What this task involves:
Please retype the records below exactly as they appear, leaving out every picture.

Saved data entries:
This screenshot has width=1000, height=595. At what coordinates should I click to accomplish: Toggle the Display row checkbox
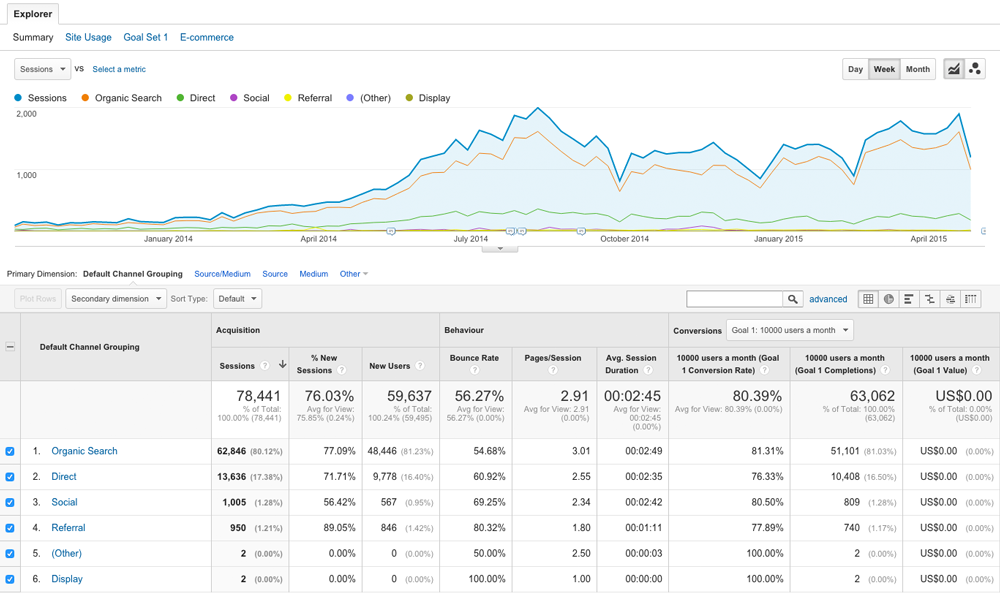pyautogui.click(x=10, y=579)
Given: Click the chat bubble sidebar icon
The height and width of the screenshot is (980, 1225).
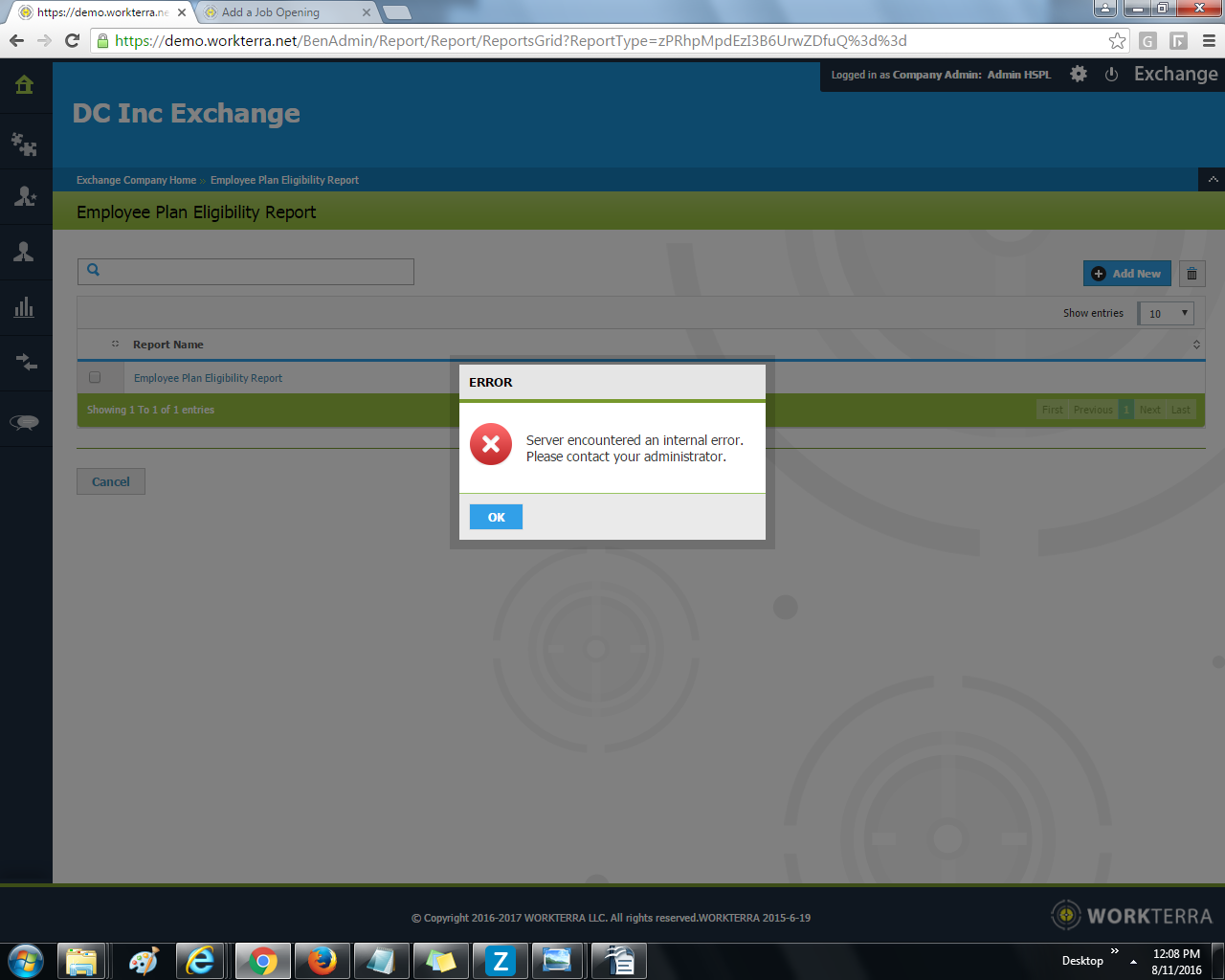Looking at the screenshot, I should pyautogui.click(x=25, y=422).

Solved exercise:
This screenshot has width=1000, height=595. At what coordinates should I click to accomplish: Toggle the Display row checkbox
pyautogui.click(x=10, y=579)
Given: Click the chat bubble sidebar icon
The height and width of the screenshot is (980, 1225).
Looking at the screenshot, I should pyautogui.click(x=25, y=422).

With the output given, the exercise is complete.